(Stored items from a collection)
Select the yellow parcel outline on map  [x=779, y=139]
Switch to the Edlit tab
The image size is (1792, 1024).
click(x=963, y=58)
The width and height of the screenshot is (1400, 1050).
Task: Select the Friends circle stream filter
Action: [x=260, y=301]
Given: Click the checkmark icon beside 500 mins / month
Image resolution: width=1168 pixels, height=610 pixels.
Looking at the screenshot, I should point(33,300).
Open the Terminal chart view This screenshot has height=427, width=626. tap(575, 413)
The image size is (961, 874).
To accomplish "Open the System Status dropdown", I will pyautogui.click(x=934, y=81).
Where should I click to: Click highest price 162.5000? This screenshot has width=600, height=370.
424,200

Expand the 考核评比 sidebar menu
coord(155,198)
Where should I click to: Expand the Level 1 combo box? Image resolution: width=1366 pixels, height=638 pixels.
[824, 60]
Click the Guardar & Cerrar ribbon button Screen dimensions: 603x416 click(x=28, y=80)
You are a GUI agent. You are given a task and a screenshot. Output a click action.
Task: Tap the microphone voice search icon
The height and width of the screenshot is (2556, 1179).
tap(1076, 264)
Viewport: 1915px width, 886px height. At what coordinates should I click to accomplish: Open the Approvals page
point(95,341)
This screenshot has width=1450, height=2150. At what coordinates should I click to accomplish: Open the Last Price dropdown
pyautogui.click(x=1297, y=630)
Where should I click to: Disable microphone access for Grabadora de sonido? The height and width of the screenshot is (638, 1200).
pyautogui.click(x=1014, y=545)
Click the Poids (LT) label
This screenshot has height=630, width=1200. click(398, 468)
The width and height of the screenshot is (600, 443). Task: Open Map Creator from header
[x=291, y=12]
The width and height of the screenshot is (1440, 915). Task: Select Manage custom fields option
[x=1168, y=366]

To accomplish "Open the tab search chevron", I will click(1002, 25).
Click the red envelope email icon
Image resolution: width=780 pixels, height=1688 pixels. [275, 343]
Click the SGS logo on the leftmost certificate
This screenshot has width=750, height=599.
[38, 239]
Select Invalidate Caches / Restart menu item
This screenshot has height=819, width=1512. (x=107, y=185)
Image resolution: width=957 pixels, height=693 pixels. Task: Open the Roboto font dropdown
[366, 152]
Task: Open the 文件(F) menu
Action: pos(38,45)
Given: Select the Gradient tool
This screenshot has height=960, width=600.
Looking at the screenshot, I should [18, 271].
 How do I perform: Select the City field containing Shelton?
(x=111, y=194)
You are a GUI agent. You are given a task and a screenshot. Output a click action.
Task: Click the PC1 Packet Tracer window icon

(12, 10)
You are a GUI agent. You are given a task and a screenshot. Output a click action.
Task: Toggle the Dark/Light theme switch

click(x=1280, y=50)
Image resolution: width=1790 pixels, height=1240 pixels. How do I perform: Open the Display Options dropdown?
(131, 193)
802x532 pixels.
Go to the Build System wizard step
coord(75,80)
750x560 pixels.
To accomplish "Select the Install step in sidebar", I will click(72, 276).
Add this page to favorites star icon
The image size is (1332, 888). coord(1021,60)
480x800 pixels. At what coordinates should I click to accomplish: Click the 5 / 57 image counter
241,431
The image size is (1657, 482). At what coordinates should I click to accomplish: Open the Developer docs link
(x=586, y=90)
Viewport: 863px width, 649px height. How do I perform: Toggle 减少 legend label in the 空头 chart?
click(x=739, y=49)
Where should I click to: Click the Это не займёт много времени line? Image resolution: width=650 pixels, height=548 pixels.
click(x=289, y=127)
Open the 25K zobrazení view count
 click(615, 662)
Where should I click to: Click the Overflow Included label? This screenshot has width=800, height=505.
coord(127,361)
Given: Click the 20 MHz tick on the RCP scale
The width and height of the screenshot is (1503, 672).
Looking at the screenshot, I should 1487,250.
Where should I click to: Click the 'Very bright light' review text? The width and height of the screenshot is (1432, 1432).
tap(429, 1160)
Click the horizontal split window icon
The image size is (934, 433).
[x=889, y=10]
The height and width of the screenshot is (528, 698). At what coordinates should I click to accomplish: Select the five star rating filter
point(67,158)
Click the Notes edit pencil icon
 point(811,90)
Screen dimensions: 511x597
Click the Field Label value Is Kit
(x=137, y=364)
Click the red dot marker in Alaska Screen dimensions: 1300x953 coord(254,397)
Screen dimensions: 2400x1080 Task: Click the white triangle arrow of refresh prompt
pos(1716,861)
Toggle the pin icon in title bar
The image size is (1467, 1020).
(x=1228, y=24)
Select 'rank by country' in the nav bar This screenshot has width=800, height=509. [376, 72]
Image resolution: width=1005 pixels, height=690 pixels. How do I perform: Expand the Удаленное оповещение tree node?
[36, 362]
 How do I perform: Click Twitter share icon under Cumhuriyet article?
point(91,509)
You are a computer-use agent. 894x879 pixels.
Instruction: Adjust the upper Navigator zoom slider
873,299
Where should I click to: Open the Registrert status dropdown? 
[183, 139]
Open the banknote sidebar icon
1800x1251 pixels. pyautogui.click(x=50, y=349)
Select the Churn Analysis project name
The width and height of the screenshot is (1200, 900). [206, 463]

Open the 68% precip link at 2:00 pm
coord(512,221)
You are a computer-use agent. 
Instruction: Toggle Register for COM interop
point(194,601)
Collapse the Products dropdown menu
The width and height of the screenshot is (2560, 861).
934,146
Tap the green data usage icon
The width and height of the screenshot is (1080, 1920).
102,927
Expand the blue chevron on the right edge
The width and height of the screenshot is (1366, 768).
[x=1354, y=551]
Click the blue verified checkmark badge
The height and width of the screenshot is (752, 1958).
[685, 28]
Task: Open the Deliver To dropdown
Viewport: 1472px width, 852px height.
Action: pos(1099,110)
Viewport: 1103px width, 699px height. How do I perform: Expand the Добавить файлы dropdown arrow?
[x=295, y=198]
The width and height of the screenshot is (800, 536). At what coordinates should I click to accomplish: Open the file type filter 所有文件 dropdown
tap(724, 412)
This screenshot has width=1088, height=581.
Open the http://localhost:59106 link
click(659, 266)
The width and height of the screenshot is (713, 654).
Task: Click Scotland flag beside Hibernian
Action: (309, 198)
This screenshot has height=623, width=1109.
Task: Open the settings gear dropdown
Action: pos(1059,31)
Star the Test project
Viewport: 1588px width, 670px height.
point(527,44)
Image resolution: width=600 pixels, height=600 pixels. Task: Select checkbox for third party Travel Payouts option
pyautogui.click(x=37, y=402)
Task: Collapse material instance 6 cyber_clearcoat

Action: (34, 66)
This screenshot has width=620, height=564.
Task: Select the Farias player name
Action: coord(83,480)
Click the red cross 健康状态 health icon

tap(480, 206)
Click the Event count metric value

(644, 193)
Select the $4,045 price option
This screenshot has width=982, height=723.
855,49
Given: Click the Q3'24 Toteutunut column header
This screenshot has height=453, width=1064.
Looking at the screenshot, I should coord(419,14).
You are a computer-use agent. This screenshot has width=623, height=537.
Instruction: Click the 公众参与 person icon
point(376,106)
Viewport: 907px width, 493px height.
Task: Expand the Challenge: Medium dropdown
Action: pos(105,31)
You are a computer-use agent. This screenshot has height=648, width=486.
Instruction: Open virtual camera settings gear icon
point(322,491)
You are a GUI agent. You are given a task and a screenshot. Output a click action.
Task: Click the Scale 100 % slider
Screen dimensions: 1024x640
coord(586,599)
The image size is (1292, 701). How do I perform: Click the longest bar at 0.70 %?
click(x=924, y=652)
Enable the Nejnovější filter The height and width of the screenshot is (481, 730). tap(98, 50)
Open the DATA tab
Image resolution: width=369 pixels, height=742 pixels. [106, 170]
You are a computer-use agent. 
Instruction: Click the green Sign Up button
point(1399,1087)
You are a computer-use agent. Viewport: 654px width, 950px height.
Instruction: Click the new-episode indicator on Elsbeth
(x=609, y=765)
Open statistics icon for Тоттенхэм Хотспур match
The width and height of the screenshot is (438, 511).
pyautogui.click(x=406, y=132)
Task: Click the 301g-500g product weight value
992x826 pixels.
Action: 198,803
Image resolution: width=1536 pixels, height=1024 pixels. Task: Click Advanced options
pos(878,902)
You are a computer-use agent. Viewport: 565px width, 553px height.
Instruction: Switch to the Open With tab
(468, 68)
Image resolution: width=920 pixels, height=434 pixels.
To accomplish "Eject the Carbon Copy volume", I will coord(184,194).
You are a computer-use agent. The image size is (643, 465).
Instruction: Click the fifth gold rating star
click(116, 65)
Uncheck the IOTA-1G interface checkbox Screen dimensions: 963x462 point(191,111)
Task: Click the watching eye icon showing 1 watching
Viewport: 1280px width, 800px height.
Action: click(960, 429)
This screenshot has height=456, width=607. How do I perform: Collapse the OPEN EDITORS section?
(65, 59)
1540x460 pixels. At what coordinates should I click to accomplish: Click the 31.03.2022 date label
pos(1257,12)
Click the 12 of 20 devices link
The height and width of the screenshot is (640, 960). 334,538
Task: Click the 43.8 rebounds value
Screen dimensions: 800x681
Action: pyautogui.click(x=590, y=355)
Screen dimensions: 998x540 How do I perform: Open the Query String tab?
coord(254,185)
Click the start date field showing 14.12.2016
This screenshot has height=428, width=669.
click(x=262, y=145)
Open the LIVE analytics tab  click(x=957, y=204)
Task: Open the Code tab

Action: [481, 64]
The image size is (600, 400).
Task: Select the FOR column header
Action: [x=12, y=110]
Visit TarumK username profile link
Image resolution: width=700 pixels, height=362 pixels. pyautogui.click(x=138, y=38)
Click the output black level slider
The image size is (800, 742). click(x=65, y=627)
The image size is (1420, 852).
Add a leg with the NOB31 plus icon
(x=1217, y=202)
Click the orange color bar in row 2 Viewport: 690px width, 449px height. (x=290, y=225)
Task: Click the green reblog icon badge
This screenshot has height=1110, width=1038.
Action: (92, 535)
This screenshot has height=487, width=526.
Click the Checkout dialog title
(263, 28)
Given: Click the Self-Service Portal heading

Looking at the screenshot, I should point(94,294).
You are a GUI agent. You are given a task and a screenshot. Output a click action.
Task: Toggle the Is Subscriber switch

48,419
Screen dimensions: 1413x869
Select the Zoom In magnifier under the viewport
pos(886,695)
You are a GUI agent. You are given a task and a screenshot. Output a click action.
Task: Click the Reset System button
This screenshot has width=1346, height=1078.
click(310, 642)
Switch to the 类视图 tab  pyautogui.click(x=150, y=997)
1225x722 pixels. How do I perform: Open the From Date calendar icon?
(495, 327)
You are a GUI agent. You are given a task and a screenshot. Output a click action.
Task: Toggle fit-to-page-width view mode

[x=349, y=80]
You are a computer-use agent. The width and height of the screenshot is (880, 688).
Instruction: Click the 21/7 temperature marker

## Exercise objective
Copy out every line of the data where the word "computer" occurs.

## Written solution
You are a computer-use agent. 894x879 pixels.
You are a computer-use agent. 
You are a computer-use agent. This screenshot has width=623, height=537.
You are a computer-use agent. This screenshot has height=648, width=486.
You are a computer-use agent. 
You are a computer-use agent. Viewport: 654px width, 950px height.
You are a computer-use agent. Viewport: 565px width, 553px height.
You are a computer-use agent. The image size is (643, 465).
You are a computer-use agent. The width and height of the screenshot is (880, 688).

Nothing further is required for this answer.